Ewer Made for the Indian Market
The ewer is elegant in shape, with a pear-shaped body, long slender spout, arching handle and lid with knop. Its form is not Chinese, but derives from India, and it was for clients in this region that the vessel was made.
Its surface is painted with a wide variety of coloured enamels. The technique of painting with enamels on a metal base first developed in northern Europe during the Renaissance. European missionaries, foremost among them the Jesuits, started to bring European enamelled metal objects to China as official gifts in the late seventeenth century.
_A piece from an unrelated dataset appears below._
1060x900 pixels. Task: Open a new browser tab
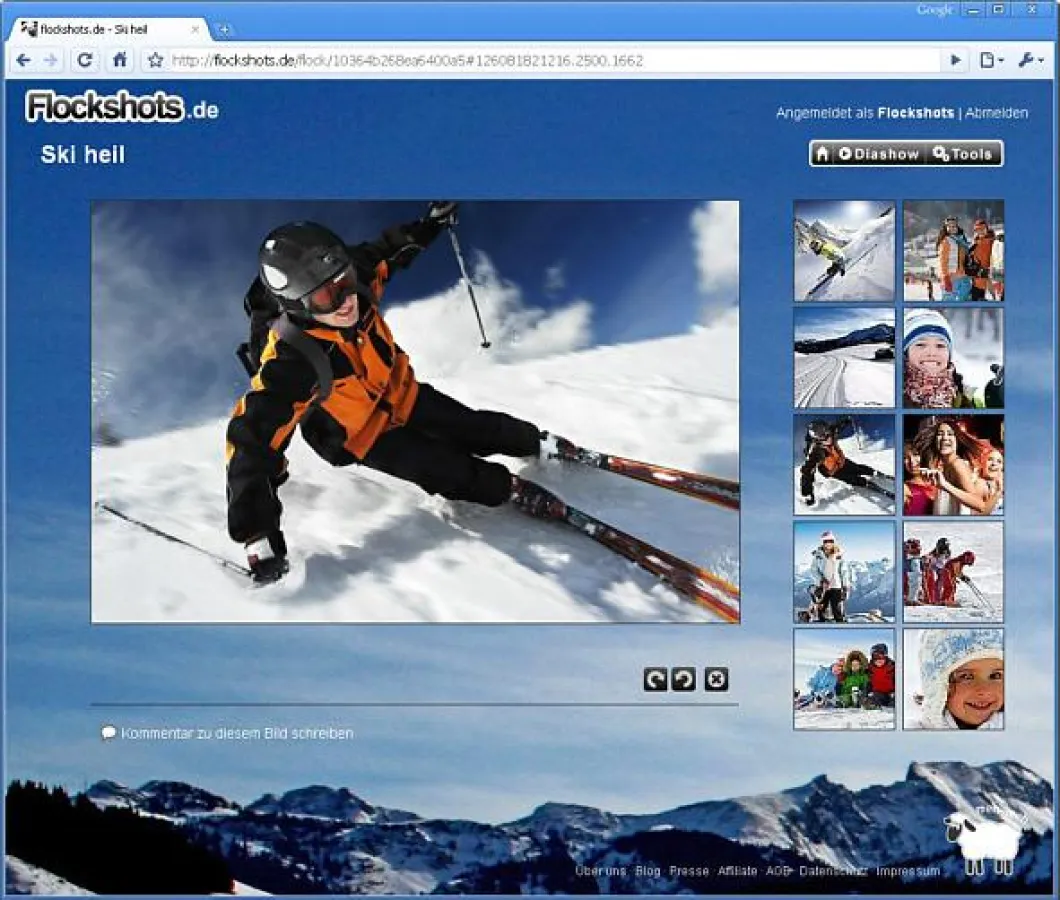click(225, 30)
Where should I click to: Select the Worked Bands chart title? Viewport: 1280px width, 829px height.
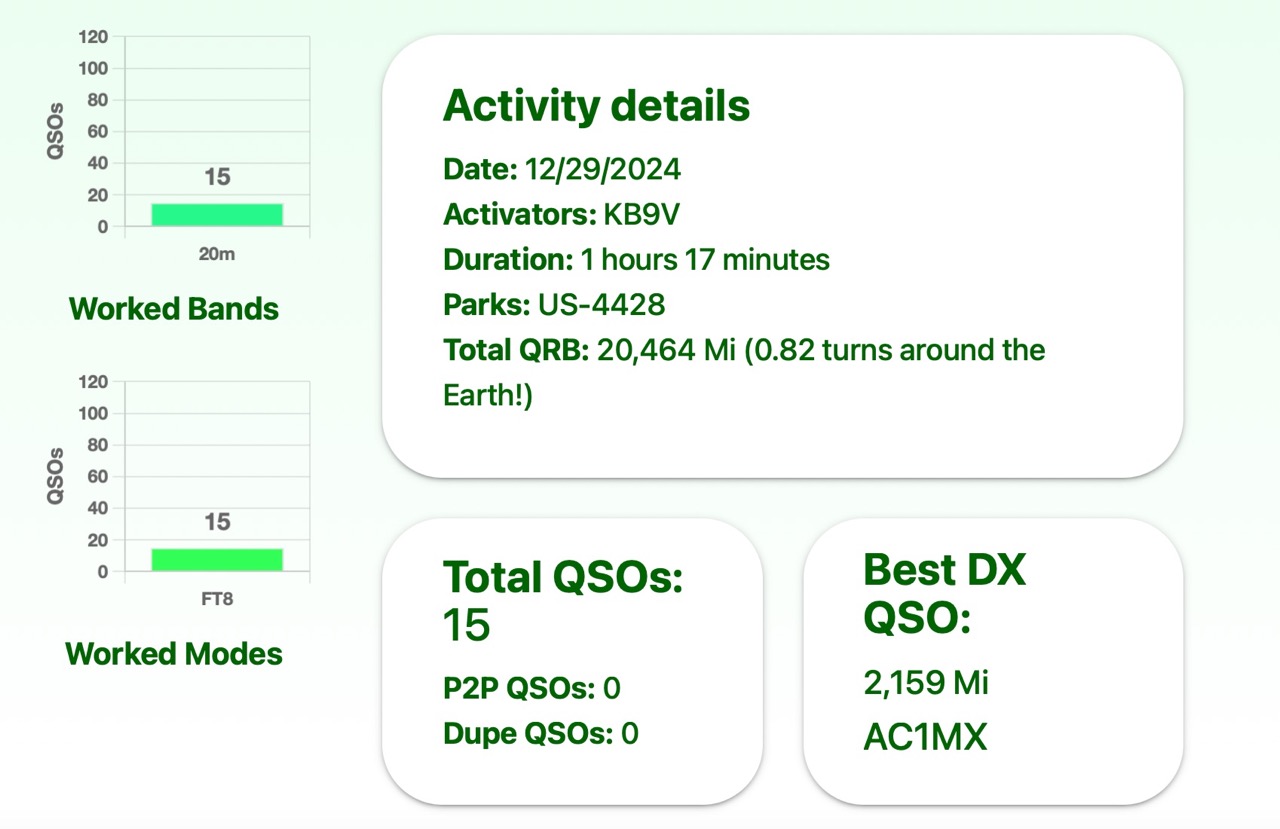pos(174,309)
These included things that were unknown to the Chinese, such as watches, clocks and religious scenes. Both the technique and the artefacts were seen as rare and precious, and several enamelled watches and clocks are still preserved in the collections of the imperial family in the Forbidden City in Beijing.1 An imperial workshop to replicate such treasures was set up.2 Chinese craftsmen had already attained a high level of skill in enamelling porcelain, so adoption of this new technique on copper was rapid. However, the imperial workshop could only manufacture a limited number of pieces, and as the taste for painted enamels on a metal base spread, larger premises appeared in the southern port city of Guangzhou (Canton). The city catered to Chinese clients but also to a wide variety of contacts abroad, whose ships arrived daily from Southeast Asia, the Middle East and Europe.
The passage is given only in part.